● Task brief
Check each line of the data, and copy those where "computer" appears.

Stored data entries
/---

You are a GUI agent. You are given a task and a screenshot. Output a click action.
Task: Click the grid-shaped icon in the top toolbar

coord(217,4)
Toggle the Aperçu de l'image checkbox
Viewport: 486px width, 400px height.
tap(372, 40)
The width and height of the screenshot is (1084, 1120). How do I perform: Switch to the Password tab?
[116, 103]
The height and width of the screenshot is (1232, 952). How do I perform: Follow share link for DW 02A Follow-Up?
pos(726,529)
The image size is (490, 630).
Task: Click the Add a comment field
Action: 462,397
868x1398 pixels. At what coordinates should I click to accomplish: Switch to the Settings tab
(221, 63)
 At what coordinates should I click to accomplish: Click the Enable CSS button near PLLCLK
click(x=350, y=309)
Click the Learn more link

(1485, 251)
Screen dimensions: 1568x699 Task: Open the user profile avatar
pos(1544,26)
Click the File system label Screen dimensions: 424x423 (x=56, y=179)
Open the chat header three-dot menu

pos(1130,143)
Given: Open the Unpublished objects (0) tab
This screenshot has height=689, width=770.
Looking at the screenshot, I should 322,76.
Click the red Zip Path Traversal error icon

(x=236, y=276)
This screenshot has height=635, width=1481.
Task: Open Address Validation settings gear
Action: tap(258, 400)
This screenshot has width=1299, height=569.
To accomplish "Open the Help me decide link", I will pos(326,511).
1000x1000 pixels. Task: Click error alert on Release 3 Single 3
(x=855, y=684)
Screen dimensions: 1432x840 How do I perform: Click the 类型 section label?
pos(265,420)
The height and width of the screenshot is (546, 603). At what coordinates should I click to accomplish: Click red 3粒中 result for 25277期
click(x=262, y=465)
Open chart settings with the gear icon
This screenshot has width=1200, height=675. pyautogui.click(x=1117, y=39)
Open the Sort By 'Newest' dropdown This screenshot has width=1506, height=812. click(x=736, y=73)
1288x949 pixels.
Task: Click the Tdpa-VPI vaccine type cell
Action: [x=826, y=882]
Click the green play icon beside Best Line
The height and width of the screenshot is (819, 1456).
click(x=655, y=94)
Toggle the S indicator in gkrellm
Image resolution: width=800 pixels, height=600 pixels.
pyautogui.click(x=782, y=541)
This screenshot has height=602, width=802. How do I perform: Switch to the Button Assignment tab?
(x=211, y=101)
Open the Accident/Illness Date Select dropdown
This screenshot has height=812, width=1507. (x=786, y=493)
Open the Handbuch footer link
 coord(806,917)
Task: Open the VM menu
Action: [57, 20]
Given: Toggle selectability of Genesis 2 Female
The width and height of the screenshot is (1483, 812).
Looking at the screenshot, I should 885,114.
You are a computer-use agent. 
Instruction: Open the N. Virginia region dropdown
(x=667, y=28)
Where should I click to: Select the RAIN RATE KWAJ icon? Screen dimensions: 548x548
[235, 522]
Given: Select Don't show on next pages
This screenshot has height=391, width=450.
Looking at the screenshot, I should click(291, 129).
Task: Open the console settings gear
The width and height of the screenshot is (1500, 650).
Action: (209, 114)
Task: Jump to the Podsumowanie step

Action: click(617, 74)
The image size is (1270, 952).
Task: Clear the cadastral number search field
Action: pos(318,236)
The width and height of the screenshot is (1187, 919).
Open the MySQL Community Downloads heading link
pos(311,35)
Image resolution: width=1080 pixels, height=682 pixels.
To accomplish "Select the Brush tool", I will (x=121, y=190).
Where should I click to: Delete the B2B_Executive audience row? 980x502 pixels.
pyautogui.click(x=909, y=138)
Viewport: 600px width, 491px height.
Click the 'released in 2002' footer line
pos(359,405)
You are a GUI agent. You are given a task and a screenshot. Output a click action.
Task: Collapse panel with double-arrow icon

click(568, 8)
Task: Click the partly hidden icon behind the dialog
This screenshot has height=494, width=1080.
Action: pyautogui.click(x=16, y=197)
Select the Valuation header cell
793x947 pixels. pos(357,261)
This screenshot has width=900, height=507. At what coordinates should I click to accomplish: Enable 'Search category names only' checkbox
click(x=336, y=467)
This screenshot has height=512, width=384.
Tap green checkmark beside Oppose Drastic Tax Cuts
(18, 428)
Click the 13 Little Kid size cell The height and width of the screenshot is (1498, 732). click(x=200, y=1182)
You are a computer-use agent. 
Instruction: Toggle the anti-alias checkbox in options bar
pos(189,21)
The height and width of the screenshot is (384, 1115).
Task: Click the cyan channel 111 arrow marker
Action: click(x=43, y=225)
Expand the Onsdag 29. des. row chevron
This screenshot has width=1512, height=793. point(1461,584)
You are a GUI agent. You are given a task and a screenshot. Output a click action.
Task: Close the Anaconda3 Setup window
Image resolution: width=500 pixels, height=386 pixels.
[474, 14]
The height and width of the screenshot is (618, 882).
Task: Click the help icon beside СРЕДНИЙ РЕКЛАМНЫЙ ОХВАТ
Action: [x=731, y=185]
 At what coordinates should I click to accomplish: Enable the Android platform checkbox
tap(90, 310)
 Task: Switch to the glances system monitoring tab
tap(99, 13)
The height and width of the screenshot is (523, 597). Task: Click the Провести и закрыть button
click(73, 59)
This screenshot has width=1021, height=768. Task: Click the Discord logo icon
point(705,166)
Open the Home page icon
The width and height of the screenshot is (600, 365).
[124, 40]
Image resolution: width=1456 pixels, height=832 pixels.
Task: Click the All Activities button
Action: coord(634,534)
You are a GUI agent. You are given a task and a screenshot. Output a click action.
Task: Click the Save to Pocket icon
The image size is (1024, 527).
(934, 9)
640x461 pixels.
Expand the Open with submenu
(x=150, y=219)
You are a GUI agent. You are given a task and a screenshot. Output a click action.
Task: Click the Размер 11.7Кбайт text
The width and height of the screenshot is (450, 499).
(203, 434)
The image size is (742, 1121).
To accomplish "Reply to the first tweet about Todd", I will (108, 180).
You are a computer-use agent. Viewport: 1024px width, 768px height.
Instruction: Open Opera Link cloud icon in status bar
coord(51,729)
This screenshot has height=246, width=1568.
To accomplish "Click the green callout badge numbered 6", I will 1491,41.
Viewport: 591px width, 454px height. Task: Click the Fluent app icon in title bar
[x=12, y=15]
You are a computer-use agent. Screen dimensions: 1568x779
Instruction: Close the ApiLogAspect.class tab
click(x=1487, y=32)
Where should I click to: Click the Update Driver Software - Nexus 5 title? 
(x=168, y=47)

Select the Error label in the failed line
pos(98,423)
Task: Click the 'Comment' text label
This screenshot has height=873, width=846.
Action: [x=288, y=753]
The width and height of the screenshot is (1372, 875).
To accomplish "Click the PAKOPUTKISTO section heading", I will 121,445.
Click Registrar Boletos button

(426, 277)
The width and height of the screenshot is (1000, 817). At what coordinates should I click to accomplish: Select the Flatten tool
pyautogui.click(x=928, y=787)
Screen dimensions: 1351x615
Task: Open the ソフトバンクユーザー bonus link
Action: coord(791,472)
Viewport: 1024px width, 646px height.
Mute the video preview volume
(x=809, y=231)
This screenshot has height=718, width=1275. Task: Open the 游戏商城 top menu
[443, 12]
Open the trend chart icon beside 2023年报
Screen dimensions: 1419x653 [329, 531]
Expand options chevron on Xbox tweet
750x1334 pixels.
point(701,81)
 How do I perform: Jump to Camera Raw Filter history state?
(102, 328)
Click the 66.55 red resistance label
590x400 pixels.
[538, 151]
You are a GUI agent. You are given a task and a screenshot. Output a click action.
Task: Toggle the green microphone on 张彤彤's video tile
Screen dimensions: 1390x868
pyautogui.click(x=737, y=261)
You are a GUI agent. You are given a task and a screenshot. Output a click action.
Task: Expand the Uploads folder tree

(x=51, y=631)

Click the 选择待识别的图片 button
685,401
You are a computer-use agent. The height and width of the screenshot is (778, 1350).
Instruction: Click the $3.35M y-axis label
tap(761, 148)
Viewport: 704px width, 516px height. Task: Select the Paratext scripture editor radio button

\---

● Answer space
You are a computer-use agent. 
You are a computer-use agent. 
You are a computer-use agent. Viewport: 1024px width, 768px height.
You are a computer-use agent. Screen dimensions: 1568x779
You are a computer-use agent. The height and width of the screenshot is (778, 1350).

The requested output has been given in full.